Воскресенье, 20 мая. Утро в это время года еще прохладное, но к полудню становится очевидным наступление лета. Утром в воскресенье на дорогах обычно малолюдно. В это воскресенье все было иначе. В 10 часов утра Государственный совет объявил в Пекине военное положение. Приказ, изданный муниципальным правительством Пекина, запрещал любые демонстрации, забастовки и общественные беспорядки; запрещал нападения на правительственные объекты и персонал НОАК; давал Народной вооруженной полиции и НОАК право "использовать все необходимые средства" для подавления ситуации. Грузовики с войсками Народно-освободительной армии начали въезжать в город из разных точек и двигаться в сторону Тяньаньмэнь. Это была та же самая армия, которая вошла в Пекин в 1949 году как освободительная сила. На этот раз она пришла как враждебная сила. Тысячи горожан вышли на дороги, чтобы преградить НОАК путь к площади. В качестве барьеров использовались дорожные разделители. Граждане выходили на улицы, чтобы перекрыть дороги. Независимый профсоюз рабочих помогал студентам едой и деньгами. В местечке Гунчжуфен, расположенном примерно в семи километрах от Тяньаньмэнь, въезд в город был перекрыт более чем сотней военных грузовиков. Пожилая женщина просила солдат не трогать студентов. Некоторые преподнесли солдатам цветы. Подобные сцены повторялись по всему Пекину. Люди выходили на улицы, не заботясь о своей физической безопасности. Даже в разгар Культурной революции армия никогда не сталкивалась с подобной ситуацией. В тот день жители Пекина поставили НОАК практически в тупик.
Слухи были главной темой дня. Мы видели, как вертолеты совершали разведывательные вылеты по проспекту Вечного мира. Это было связано с сообщениями о том, что 27-я и 38-я армии НОАК были готовы войти в город с востока и запада. В репортаже CNN даже утверждалось, что некоторые вертолеты осыпали цветами бастующих студентов на площади. Некоторые утверждали, что части НОАК подняли восстание. В тот момент мы не знали, чему верить.
Поскольку мы решили не выходить на улицу в день объявления военного положения, в поле нашего зрения оказался участок от отеля China World до эстакады Цзяньгомень, где находились дома нескольких наших дипломатов. Мы увидели множество припаркованных на обочине грузовиков НОАК, заполненных военнослужащими НОАК, стоящими на месте и окруженными гражданами. Военнослужащие НОАК были в основном очень молодыми сельскими мужчинами, которых смутило сопротивление горожан и их предложения еды и питья. Они стали публичным зрелищем.

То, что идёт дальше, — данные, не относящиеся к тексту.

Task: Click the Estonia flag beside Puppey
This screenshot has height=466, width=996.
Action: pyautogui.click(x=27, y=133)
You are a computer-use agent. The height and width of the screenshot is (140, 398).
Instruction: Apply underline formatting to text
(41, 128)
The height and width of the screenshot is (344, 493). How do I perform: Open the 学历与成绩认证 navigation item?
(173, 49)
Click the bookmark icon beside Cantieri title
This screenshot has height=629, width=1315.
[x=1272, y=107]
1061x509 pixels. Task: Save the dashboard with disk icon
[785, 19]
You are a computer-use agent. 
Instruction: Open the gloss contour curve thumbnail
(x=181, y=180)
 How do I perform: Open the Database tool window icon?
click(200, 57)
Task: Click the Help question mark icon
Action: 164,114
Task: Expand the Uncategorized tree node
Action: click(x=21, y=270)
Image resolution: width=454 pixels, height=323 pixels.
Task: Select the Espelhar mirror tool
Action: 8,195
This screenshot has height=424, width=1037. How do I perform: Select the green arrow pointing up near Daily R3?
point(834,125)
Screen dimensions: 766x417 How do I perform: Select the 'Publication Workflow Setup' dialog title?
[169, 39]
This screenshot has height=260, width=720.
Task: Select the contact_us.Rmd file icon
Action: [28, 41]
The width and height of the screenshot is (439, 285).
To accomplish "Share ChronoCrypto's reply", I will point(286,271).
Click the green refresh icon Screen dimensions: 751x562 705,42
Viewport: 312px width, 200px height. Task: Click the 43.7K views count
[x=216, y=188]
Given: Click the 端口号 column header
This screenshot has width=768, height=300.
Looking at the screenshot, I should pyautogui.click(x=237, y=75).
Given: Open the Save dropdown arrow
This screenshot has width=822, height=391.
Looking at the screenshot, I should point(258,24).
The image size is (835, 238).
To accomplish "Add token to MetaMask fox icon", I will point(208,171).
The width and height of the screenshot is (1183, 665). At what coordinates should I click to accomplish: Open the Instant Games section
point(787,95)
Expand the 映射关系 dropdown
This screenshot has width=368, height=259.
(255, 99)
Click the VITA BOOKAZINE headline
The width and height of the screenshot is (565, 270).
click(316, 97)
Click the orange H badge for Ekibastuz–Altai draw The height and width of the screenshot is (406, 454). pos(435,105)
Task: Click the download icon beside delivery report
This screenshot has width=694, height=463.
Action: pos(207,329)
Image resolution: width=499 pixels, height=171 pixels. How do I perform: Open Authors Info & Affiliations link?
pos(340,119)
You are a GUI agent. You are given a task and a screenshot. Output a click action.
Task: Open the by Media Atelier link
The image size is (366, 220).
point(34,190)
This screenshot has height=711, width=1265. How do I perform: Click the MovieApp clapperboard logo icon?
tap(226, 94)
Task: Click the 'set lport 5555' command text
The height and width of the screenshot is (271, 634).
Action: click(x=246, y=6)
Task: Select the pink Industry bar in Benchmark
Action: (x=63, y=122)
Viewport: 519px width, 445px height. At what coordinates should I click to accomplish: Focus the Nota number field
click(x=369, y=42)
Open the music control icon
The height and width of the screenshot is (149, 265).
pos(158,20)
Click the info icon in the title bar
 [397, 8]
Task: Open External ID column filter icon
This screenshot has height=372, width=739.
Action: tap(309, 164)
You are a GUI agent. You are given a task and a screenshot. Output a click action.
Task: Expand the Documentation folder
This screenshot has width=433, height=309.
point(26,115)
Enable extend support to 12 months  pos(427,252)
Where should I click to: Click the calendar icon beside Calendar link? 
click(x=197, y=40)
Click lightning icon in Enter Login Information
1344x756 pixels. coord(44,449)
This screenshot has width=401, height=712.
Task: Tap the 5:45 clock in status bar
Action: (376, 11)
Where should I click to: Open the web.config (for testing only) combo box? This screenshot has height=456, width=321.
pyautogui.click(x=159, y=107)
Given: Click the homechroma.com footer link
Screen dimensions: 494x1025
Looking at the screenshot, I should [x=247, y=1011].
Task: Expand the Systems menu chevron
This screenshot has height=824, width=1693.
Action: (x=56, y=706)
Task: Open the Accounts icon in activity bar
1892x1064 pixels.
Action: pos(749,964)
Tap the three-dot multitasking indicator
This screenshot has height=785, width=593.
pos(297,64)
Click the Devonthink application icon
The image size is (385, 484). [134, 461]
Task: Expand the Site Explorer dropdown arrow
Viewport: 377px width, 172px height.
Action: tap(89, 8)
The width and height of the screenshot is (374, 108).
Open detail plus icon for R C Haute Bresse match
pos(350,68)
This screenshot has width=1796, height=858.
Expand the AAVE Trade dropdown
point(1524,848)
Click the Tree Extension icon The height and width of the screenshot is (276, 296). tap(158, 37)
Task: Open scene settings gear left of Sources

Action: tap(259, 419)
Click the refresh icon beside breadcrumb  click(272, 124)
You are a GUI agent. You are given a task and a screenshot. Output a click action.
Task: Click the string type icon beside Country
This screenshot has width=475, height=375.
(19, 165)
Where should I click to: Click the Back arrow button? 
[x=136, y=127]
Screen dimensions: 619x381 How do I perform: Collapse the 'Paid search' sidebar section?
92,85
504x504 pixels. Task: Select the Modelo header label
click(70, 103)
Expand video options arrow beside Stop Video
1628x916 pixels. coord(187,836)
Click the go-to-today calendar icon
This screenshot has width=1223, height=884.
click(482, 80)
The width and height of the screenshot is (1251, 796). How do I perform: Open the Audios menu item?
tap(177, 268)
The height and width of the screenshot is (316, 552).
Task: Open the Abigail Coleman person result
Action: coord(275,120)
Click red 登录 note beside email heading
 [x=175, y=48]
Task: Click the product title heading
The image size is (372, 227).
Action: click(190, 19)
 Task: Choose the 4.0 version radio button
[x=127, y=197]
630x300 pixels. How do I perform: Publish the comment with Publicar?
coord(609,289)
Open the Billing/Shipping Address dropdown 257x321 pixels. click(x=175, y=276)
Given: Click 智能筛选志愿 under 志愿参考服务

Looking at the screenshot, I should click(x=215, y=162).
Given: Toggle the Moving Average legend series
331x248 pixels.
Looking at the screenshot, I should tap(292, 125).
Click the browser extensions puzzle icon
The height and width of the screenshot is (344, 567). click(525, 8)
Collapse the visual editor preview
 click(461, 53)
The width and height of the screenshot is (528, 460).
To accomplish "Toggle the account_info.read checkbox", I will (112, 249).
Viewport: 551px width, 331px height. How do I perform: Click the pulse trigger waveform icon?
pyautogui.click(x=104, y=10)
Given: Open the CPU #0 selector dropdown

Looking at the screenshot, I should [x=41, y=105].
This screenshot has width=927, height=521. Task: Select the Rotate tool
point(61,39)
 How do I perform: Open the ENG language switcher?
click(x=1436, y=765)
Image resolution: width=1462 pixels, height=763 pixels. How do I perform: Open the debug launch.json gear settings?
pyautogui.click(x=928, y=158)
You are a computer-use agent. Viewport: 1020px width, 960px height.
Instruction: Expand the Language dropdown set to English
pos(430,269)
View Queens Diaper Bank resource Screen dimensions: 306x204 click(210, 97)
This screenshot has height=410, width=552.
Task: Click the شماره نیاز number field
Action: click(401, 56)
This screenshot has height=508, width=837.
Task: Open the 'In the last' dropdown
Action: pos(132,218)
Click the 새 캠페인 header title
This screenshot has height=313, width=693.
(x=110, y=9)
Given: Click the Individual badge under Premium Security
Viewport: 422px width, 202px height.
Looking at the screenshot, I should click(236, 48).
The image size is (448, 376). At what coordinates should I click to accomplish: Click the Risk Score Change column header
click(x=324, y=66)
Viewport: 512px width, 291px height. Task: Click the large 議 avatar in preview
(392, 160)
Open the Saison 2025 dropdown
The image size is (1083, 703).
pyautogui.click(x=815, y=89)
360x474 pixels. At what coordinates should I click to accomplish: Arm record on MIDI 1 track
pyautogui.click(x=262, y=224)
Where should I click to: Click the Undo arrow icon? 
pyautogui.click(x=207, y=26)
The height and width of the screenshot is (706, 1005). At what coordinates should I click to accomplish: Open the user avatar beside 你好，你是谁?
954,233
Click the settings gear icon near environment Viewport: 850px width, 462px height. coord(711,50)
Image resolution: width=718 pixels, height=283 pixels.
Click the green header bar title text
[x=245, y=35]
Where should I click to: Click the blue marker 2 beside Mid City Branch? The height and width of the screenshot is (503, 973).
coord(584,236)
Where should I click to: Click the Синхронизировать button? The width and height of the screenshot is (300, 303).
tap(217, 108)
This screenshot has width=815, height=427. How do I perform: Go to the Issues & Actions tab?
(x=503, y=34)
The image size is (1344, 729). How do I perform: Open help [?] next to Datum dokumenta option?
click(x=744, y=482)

Китайское государство, которое внимательно следило за иностранными СМИ и посольствами, регулярно посещавшими площадь, теперь решило перекрыть доступ к нулевой отметке. Были изданы строгие приказы, запрещающие иностранцам участвовать в антиправительственных акциях или даже сообщать о них. Телевизионные трансляции стали более затруднительными для иностранных СМИ, хотя западные печатные издания все же отважились на военное положение и продолжали приходить на площадь и общаться со студенческими лидерами. От некоторых из них мы узнали, что на местах ситуация оставалась плачевной, а приказы правительства поначалу не выполнялись. Некоторые из западных журналистов рассказали нам, что были открытые призывы к отставке Дэнга и Ли Пэна и призывы к НОАК не выполнять приказы. Мы видели один плакат под эстакадой Цзяньгомень, на котором был изображен портрет Дэн Сяопина и открытое письмо народа Чжоу Эньлаю, в котором говорилось, что Дэн предал народ через четырнадцать лет после смерти Чжоу. Еще одно письмо было якобы от офицера НОАК, заверявшего граждан, что народная армия не причинит им вреда. Невозможно установить достоверность этих материалов, но тот факт, что они появлялись даже после объявления военного положения, свидетельствовал о том, что государство еще не установило свой контроль.